AUFGABEN —
- a) Prüfen Sie, ob die folgenden Aussagen mit dem Auszug übereinstimmen. Antworten Sie jeweils mit Ja oder Nein und zitieren Sie die entscheidenden Worte des Auszugs wörtlich: (i) Maria Theresia erhöhte die Zahl kirchlicher Feiertage. (ii) Die religiösen Feste verlagerten sich in den engeren Familienkreis. (iii) Es wurden Tanzsäle für mehrere Tausend Besucherinnen und Besucher eröffnet.
- b) Schreiben Sie aus dem Auszug die Passage ab, die mit „Lange Zeit wurden“ beginnt und mit „neu entstehenden Vergnügungsstätten.“ endet.

AUSZUG —
--------------------
Tanzwut im Biedermeier
Ein regelrechtes Tanzfieber erfasste die Wiener Bevölkerung im Biedermeier: Tanzsäle für mehrere Tausend BesucherInnen wurden eröffnet und regelmäßige Tanzveranstaltungen abgehalten.
Lange Zeit wurden religiöse Feste, wie etwa das Weihnachtsfest, in größeren Verbänden (Kirche, Zunft, Gewerbebetrieb) gefeiert. Maria Theresia verminderte die Zahl kirchlicher Feiertage. Das zünftische Gewerbe wurde zunehmend von Manufakturen abgelöst, Arbeitsplatz und Wohnraum wurden immer mehr getrennt, traditionelle Gemeinschaftsbeziehungen lockerten sich. Dadurch verlagerten sich diese Feste in den engeren Familienkreis. Viele unterprivilegierte Menschen, wie Gesellen und Dienstmägde, denen eine Familiengründung (aus ökonomischen wie rechtlichen Gründen) nicht möglich war, verfügten über eine neue „Freizeit“: Diese konnten sie individuell gestalten. Sie wurden zu den KonsumentInnen in den neu entstehenden Vergnügungsstätten.
--------------------
ROHDATEN —

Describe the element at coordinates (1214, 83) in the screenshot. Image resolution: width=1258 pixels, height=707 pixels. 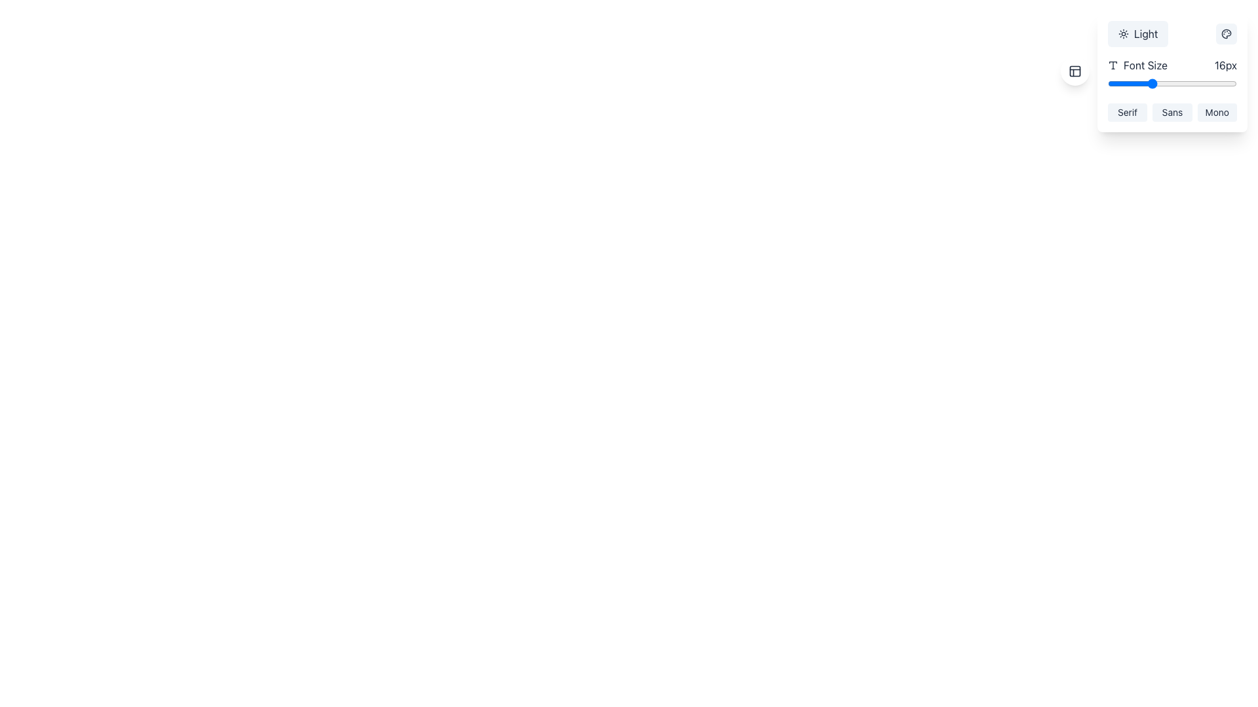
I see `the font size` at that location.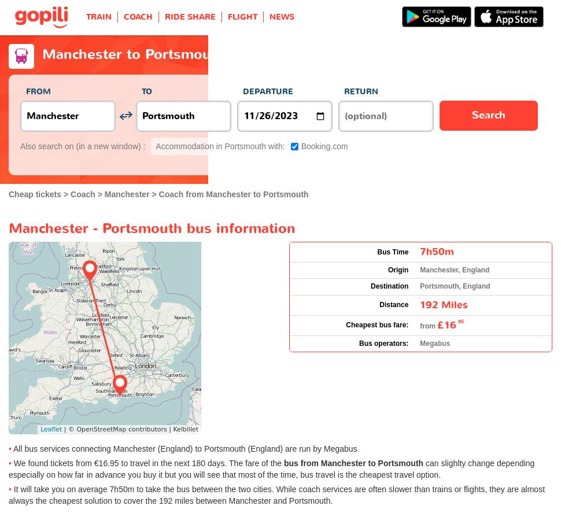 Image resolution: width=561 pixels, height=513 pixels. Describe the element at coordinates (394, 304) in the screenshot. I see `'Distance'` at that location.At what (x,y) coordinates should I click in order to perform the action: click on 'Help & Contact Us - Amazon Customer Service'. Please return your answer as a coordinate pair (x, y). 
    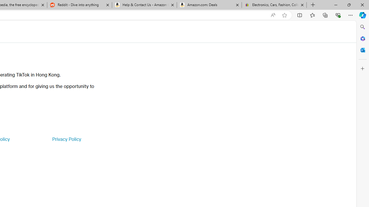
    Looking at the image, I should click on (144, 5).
--------------------
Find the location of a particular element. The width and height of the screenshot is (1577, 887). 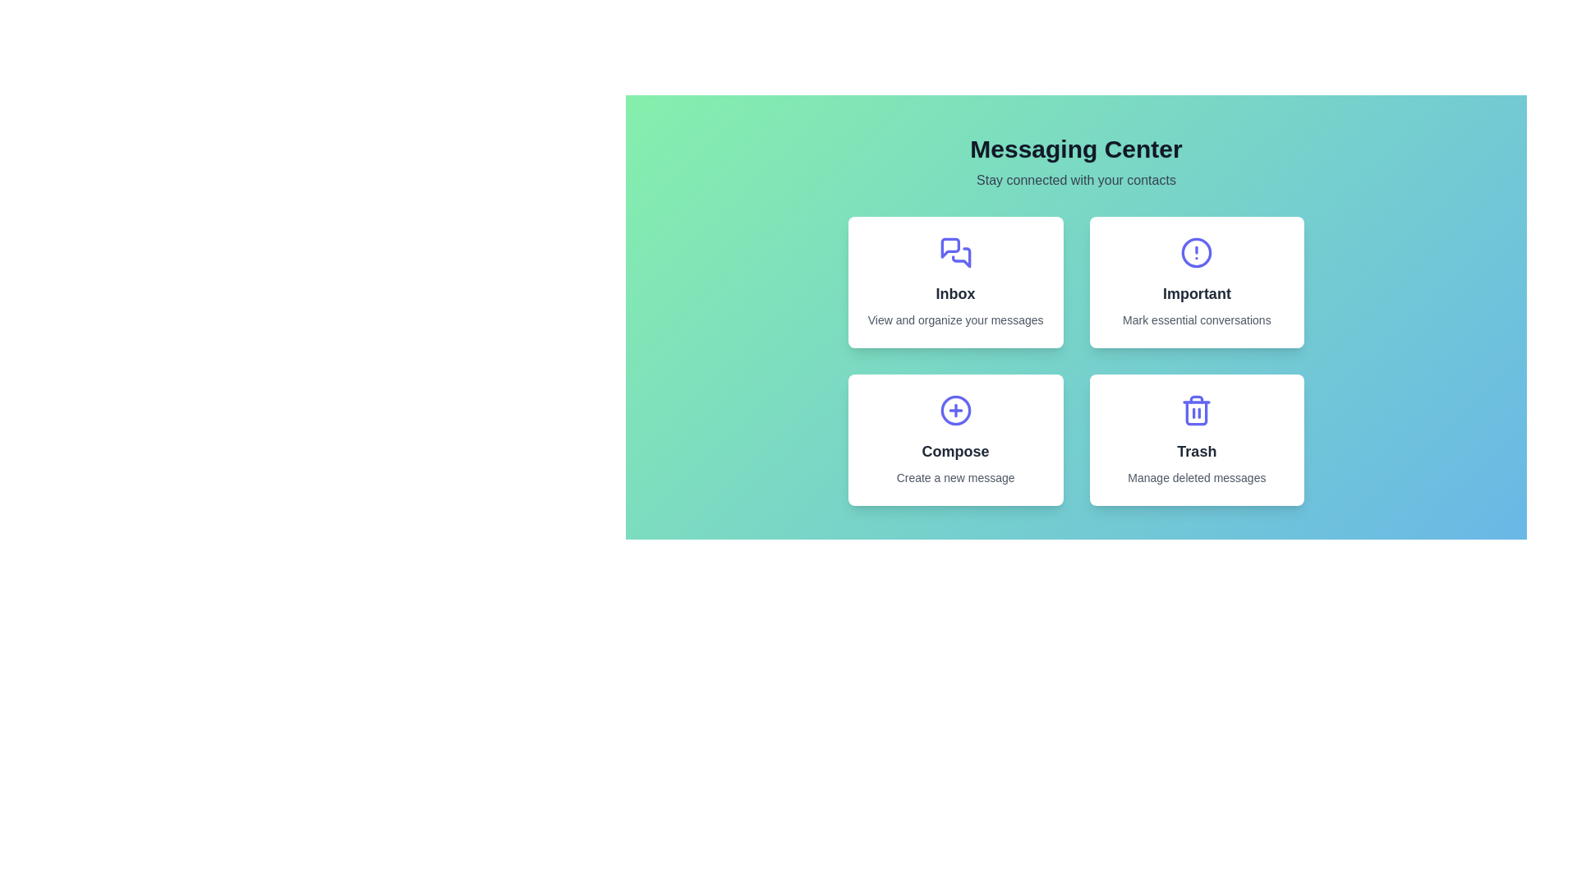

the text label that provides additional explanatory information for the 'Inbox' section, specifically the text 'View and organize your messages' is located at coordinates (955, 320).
--------------------
LÖSUNGEN —
- a)
(i) Nein: „Maria Theresia verminderte die Zahl kirchlicher Feiertage.“
(ii) Ja: „Dadurch verlagerten sich diese Feste in den engeren Familienkreis.“
(iii) Ja: „Tanzsäle für mehrere Tausend BesucherInnen wurden eröffnet“

- b)
Lange Zeit wurden religiöse Feste, wie etwa das Weihnachtsfest, in größeren Verbänden (Kirche, Zunft, Gewerbebetrieb) gefeiert. Maria Theresia verminderte die Zahl kirchlicher Feiertage. Das zünftische Gewerbe wurde zunehmend von Manufakturen abgelöst, Arbeitsplatz und Wohnraum wurden immer mehr getrennt, traditionelle Gemeinschaftsbeziehungen lockerten sich. Dadurch verlagerten sich diese Feste in den engeren Familienkreis. Viele unterprivilegierte Menschen, wie Gesellen und Dienstmägde, denen eine Familiengründung (aus ökonomischen wie rechtlichen Gründen) nicht möglich war, verfügten über eine neue „Freizeit“: Diese konnten sie individuell gestalten. Sie wurden zu den KonsumentInnen in den neu entstehenden Vergnügungsstätten.